- **Work to do**
Update the data from the start through the line containing "[x=767, y=939]" by replacing "speaker" with "audio" and leaving everything else unchanged. Return only those lines.

- **Task data**
— begin —

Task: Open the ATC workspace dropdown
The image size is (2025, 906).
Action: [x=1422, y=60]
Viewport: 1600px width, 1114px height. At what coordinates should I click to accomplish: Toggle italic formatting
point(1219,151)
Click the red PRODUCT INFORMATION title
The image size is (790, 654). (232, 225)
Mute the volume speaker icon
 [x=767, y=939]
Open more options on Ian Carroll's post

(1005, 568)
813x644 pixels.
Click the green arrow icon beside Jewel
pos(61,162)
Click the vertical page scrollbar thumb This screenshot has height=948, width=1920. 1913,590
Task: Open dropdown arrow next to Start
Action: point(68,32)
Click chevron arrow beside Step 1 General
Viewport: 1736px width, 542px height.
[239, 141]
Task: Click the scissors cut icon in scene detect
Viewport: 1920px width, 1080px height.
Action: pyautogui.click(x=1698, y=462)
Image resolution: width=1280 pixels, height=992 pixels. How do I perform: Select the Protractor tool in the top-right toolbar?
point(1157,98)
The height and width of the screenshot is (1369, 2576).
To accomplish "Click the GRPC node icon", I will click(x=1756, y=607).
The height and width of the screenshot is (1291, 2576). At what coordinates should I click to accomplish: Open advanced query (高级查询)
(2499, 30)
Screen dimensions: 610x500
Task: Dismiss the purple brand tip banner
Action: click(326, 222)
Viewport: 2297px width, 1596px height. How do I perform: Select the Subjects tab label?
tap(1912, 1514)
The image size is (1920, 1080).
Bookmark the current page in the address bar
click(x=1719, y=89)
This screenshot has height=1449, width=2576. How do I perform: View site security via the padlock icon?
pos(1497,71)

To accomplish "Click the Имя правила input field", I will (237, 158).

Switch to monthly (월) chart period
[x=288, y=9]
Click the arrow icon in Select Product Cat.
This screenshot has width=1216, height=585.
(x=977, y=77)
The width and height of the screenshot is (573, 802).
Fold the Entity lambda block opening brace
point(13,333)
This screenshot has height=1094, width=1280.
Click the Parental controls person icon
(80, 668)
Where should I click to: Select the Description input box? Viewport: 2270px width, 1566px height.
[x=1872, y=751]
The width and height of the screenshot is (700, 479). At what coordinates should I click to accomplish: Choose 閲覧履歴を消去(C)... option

— end —

- **Solution**
Task: Open the ATC workspace dropdown
The image size is (2025, 906).
Action: [x=1422, y=60]
Viewport: 1600px width, 1114px height. At what coordinates should I click to accomplish: Toggle italic formatting
point(1219,151)
Click the red PRODUCT INFORMATION title
The image size is (790, 654). (232, 225)
Mute the volume audio icon
 [x=767, y=939]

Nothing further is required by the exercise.